The reason I’m putting it out there, because generally I don’t think of my views are necessary to the existence of others, is because I got slammed this week. I was accused of being a bad parent for not giving my children the Christian upbringing that is vital to their wellbeing. I was told that children cannot decide for themselves what is right and wrong, they need religious instruction (presumably before they start roaming the streets and dealing crack to other primary school kids).

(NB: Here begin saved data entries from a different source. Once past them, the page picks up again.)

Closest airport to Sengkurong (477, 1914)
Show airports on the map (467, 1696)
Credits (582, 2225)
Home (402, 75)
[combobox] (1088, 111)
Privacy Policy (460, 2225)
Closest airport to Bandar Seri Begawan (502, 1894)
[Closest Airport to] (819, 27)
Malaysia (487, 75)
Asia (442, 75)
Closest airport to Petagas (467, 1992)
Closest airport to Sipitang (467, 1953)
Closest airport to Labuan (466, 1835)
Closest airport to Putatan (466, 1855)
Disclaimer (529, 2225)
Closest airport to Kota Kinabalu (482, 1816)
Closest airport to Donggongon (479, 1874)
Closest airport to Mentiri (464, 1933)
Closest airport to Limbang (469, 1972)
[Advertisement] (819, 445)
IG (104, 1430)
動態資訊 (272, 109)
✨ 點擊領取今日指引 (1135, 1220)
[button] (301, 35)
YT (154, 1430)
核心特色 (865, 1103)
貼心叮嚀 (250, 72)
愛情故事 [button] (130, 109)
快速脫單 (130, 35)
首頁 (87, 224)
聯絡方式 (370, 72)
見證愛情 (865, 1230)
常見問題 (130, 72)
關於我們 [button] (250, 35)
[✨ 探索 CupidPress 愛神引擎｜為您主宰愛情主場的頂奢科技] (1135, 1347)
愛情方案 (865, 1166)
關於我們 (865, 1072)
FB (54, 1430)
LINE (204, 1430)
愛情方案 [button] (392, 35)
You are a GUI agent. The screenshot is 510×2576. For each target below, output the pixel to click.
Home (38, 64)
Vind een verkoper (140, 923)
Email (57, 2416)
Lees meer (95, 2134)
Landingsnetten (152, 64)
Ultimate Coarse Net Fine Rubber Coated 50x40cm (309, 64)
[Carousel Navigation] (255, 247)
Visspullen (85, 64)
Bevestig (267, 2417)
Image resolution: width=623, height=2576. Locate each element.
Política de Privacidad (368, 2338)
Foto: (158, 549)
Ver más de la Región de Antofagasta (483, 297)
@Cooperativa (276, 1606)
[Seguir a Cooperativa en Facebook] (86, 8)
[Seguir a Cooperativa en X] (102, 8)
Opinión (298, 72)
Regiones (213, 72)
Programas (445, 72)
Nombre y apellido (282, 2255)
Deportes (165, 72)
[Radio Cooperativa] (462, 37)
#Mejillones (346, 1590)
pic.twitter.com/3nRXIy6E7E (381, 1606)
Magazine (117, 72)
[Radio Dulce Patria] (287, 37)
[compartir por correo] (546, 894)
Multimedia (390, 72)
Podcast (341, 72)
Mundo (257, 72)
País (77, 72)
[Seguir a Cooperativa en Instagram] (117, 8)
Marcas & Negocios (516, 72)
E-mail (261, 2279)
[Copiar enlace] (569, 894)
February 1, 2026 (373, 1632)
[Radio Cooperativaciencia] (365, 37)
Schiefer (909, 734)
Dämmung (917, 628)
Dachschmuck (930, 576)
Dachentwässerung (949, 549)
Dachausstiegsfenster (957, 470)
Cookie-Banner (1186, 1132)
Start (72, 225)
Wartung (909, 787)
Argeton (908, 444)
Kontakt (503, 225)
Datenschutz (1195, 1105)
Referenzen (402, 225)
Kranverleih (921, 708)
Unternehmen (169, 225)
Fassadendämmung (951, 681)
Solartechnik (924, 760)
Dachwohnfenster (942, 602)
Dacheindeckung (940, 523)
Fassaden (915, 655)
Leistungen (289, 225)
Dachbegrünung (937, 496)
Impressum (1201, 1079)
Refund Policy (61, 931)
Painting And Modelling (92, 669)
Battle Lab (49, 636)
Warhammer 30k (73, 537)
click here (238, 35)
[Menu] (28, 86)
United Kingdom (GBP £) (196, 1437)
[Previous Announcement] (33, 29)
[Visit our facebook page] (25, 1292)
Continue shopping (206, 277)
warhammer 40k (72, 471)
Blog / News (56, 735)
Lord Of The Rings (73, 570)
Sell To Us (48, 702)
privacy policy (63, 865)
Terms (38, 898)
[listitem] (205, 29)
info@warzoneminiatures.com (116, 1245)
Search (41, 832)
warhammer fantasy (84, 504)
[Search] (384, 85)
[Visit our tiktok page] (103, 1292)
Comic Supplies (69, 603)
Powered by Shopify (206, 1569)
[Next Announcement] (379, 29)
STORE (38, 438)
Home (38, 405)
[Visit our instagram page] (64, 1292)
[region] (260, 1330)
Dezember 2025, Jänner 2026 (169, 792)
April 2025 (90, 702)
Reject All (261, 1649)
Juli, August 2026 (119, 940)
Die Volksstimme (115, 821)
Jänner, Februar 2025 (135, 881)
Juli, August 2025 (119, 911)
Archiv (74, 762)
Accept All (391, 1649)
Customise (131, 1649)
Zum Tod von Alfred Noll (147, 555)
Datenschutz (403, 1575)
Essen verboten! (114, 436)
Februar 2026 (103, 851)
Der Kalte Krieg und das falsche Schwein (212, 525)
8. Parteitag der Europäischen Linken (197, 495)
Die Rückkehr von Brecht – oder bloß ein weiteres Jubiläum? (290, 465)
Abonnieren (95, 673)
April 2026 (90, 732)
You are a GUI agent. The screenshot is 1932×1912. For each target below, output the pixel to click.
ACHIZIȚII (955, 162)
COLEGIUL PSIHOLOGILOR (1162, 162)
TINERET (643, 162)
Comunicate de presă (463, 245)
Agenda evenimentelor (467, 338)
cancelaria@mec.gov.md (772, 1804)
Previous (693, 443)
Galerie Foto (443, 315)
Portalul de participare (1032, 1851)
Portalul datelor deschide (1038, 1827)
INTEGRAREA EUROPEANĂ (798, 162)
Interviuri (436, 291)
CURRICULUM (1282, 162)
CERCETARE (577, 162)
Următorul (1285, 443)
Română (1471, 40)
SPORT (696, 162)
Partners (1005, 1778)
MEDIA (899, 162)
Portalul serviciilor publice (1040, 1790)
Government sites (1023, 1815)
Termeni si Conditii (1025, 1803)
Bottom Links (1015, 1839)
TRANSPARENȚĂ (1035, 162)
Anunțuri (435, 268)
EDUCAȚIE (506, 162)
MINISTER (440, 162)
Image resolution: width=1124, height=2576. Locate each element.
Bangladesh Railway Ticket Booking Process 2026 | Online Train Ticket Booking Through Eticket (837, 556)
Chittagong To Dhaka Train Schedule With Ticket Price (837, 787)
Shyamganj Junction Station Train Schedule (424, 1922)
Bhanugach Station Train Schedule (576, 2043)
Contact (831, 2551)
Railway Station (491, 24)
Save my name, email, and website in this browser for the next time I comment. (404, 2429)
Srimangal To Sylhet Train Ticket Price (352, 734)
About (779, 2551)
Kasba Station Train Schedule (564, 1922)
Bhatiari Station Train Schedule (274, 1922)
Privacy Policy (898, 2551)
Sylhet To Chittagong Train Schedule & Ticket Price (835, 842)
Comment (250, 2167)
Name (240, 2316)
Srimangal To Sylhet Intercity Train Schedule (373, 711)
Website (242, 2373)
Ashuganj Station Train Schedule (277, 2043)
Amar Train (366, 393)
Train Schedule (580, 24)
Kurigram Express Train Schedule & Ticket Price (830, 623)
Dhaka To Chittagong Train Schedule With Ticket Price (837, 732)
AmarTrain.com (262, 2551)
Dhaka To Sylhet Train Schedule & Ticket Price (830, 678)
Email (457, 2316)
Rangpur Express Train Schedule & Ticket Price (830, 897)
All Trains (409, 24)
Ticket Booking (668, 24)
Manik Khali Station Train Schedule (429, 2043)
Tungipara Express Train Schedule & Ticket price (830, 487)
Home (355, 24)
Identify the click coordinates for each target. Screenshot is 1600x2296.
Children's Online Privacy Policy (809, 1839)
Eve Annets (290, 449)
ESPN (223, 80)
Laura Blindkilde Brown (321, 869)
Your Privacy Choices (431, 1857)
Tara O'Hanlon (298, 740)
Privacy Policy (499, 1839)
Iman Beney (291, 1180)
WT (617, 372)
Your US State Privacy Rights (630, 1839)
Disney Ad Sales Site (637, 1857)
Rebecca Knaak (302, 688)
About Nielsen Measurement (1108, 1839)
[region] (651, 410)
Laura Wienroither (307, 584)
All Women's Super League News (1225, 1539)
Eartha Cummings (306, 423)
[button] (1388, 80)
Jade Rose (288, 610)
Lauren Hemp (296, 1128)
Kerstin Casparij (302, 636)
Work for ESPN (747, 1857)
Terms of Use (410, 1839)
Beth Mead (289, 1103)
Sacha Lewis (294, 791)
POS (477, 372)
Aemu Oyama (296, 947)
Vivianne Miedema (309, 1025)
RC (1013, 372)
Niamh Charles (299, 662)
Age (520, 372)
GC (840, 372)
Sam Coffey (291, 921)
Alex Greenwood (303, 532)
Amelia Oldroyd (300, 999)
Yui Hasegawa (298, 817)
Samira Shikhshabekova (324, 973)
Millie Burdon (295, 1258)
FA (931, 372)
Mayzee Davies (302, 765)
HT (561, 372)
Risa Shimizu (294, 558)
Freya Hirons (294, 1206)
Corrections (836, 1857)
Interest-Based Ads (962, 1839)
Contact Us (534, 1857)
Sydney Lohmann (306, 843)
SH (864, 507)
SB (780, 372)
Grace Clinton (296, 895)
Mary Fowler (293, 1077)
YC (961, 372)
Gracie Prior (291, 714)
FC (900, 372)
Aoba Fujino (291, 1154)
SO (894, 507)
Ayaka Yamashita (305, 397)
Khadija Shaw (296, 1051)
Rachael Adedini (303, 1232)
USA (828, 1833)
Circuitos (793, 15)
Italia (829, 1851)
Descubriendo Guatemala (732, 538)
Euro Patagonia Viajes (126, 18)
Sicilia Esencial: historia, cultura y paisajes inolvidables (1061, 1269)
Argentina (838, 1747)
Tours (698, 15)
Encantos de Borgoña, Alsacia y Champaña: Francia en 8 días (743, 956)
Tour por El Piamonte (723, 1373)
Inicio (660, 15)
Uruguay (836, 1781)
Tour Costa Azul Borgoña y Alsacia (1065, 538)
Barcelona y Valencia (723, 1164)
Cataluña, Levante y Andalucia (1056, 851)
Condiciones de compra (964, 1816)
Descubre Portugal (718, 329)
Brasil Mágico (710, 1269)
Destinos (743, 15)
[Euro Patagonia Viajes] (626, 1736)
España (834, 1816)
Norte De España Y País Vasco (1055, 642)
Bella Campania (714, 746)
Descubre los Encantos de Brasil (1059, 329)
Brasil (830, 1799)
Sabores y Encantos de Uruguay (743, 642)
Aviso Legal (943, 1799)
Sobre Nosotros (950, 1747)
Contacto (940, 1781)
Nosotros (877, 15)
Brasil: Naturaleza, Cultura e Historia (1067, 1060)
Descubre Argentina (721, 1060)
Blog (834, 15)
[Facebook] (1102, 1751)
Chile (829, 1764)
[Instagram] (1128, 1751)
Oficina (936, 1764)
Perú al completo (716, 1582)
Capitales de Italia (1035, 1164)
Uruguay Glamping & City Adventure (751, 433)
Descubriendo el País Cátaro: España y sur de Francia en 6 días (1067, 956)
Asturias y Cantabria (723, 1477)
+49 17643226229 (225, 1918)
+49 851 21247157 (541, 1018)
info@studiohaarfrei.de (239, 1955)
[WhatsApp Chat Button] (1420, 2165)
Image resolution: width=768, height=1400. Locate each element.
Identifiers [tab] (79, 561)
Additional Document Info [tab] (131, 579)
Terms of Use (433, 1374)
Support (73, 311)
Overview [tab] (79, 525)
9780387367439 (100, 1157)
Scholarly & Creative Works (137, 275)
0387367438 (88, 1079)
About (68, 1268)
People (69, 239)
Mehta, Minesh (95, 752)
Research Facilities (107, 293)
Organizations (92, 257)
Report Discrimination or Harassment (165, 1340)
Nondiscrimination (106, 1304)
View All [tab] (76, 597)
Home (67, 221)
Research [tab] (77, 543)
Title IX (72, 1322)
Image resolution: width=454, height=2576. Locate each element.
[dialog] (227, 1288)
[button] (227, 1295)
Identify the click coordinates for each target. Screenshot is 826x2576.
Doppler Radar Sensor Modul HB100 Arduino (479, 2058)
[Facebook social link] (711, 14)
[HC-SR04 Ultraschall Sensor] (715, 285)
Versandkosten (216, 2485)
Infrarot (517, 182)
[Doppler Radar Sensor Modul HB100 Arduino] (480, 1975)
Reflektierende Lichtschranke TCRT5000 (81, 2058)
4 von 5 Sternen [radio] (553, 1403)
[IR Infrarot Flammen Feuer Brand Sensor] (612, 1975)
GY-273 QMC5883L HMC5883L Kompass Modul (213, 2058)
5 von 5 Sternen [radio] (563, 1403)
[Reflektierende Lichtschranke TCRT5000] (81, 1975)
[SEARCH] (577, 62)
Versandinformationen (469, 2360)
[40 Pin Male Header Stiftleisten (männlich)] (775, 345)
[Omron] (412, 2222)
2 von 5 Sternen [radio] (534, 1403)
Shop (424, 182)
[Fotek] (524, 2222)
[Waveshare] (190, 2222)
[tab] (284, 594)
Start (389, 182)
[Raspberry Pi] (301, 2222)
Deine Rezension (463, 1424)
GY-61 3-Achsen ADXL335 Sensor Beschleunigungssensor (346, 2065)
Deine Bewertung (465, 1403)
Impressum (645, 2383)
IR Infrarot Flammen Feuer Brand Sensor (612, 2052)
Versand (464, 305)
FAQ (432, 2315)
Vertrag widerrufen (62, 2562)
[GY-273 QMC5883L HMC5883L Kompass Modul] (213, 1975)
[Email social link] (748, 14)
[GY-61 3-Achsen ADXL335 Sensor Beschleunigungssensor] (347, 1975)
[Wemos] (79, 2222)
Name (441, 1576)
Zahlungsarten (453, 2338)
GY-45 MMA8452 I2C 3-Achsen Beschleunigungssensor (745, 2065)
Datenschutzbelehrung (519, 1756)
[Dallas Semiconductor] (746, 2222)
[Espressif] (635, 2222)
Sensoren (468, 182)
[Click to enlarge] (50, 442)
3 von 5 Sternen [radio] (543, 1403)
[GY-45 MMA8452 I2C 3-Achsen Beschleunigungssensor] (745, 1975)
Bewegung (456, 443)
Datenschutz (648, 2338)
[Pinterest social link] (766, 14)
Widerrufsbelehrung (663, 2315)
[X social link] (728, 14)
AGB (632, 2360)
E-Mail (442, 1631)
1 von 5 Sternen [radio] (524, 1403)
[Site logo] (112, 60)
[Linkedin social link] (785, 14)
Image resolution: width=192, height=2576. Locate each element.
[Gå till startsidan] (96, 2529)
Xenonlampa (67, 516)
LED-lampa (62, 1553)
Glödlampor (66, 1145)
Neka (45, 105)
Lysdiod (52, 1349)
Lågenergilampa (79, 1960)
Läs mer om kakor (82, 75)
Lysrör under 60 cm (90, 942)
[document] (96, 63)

Despite knowing nothing about what is taught in Ethics, it was dismissed as sub-par. Now if this had been a stranger, I would have shaken it off, but it is someone who knows me well. Given that I lead a completely ordinary suburban life, largely indistinguishable from my neighbours and everything seems to be swimming along in a normal and reasonable manner, this criticism seemed overly harsh. If I had been Jewish or Muslim, I’m sure the way I bring up my kids wouldn’t have been scorned in the manner that it was.

Faith is the belief in something despite having no evidence. No one knows what happens after you die. Atheists are in the same boat as everyone else when it comes to that. But just because I don’t believe in a deity doesn’t mean that I’m out to destroy society because I don’t know right from wrong. My law degree might have helped, but I’m pretty sure I could figure most of it out myself, even without the somewhat opaque religious lessons of my childhood.

By far the worst thing about being an atheist  is being open to criticism because supposedly I have nothing to offend. Why is it okay for insults to be lobbed at me but then I don’t have the right to respond without being “intolerant” if I point out the limitations of their beliefs?